The next step in our task to Configure Nagios Hosts and Services is the host definition.

Now, we create a file for our host definition.  Typically, I put the service definitions for my host in the same file as the host itself.  Create a filename to define your host.  The filename must have a .cfg extension.  In my case it is named:  uptimemadeeasy.cfg

define host{
use                   linux-server
host_name               uptimemadeeasy.com
alias                   uptimemadeeasy.com website
address                 uptimemadeeasy.com
hostgroups              webservers
retry_check_interval    2
contact_groups          admins
notification_interval   15
notification_period     24×7
notification_options    d,u,r,f,s
notifications_enabled   1
}

and below the host definition in the same file we put our service definitions:

define service{
use                     generic-service
host_name               uptimemadeeasy.com
service_description     ssh
check_command           check_ssh
check_period            24×7
check_interval          5
max_check_attempts      3
normal_check_interval   3
retry_check_interval    2
contact_groups          admins
notification_interval   60
notification_period     24×7
notification_options    w,c,u,r
notifications_enabled   1
}

define service{
use                     generic-service
host_name               uptimemadeeasy.com
service_description     http
check_command           check_http
check_period            24×7
check_interval          5
max_check_attempts      2
normal_check_interval   5
retry_check_interval    1
contact_groups          admins
notification_interval   15
notification_period     24×7
notification_options    w,c,u,r
}

With all of that done.  We should be ready to verify our configuration is correct, restart the nagios service and login to see the definition.

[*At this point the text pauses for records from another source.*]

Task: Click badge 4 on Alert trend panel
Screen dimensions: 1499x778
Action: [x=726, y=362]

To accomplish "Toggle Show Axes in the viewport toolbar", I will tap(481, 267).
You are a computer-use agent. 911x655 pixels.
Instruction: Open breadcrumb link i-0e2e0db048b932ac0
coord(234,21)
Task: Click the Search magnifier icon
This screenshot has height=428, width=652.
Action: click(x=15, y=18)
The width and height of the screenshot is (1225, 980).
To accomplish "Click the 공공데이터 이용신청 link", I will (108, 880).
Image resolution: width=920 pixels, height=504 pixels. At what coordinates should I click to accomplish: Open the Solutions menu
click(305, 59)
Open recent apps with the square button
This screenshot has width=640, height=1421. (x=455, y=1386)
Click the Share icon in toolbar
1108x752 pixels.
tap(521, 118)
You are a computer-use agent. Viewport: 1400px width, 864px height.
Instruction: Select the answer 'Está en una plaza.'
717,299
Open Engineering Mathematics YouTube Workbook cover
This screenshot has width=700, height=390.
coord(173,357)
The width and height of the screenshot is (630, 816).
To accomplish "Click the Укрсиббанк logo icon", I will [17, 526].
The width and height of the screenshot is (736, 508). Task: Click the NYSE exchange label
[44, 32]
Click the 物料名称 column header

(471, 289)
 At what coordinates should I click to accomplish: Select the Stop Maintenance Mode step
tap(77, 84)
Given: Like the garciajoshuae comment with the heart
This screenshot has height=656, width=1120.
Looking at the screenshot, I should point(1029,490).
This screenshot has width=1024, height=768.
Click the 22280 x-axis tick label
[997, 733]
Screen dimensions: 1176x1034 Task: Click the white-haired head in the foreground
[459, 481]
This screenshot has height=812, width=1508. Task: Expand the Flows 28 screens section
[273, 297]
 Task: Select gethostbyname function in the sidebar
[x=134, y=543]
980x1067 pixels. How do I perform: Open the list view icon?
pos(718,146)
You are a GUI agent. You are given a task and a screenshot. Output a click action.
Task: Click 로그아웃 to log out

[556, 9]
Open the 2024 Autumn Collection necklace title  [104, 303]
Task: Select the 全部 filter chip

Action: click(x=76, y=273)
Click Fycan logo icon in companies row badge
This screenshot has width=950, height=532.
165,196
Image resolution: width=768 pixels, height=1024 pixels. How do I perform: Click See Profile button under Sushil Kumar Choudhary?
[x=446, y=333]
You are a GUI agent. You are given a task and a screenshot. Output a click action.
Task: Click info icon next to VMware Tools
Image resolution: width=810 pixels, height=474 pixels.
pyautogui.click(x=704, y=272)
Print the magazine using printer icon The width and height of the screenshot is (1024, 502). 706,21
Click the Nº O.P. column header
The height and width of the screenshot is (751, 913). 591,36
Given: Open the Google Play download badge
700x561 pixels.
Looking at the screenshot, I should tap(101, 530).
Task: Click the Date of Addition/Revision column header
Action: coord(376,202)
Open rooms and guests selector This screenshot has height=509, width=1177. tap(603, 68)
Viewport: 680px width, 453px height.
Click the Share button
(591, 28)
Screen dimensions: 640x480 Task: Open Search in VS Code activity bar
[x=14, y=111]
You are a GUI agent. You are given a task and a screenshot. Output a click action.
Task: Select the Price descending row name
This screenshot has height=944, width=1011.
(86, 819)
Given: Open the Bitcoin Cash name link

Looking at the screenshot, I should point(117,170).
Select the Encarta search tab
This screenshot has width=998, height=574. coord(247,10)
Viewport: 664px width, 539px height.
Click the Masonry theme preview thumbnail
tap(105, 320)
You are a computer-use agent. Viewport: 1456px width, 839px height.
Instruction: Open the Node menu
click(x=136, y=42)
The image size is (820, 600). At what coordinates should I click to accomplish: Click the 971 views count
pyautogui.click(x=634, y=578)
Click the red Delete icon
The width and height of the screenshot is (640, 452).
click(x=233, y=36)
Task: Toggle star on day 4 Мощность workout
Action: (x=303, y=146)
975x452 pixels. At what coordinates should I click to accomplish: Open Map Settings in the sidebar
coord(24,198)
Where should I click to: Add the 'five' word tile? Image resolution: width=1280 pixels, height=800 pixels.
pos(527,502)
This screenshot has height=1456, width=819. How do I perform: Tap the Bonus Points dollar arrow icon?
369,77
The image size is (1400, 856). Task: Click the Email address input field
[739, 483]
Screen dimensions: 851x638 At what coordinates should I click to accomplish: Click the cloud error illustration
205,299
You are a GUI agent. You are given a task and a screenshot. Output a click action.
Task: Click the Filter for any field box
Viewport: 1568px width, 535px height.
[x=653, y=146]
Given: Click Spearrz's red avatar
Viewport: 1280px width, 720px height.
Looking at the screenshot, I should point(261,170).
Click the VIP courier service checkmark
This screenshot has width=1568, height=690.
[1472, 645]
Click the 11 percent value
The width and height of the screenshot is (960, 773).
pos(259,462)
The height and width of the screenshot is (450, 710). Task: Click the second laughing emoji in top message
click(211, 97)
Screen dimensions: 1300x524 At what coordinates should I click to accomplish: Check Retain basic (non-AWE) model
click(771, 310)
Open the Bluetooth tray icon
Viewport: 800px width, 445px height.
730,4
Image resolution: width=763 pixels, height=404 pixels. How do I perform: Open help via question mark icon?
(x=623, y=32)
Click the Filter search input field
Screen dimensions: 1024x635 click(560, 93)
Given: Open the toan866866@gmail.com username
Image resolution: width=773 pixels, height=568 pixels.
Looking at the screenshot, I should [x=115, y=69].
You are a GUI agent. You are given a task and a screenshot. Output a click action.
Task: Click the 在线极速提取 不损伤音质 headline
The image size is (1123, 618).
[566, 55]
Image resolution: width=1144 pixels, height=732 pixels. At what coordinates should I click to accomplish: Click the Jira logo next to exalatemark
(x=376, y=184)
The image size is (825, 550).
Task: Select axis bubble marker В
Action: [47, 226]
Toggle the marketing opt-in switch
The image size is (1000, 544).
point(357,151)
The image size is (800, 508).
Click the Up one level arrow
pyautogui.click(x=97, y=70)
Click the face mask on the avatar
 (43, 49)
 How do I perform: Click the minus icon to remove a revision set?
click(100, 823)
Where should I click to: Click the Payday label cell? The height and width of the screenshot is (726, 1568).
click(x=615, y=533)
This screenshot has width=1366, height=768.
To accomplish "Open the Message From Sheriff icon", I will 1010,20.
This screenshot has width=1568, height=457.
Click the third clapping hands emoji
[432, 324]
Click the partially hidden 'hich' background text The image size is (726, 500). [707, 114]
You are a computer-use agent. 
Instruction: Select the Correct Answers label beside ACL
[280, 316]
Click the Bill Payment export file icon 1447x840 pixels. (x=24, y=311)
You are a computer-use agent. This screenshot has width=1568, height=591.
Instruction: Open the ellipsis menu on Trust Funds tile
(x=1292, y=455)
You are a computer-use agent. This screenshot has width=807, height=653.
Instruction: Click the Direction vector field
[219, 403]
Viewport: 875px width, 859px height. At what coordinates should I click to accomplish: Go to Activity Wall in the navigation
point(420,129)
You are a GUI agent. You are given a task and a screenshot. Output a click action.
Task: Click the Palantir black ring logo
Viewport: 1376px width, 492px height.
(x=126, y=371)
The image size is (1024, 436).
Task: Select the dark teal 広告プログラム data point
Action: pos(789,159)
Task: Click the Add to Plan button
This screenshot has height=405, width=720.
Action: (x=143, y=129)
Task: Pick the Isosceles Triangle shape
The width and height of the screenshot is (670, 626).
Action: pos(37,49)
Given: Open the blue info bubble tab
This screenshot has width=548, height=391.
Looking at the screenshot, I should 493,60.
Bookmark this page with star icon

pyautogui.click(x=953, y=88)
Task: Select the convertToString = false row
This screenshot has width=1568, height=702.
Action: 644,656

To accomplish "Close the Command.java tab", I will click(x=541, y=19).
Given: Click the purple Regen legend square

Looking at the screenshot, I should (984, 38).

Verify the Nagios Configuration:

/usr/local/nagios/bin/nagios -v /usr/local/nagios/etc/nagios.cfg

Be sure that there are no errors or warnings in the check.  Then, restart Nagios:

/sbin/service nagios restart

Now let’s login and check out our host and it’s services:

Configure Nagios Hosts and Services

We have now defined one host with its two services.

 

You can see that Nagios is able to successfully check the services we defined and they end up green with an OK status.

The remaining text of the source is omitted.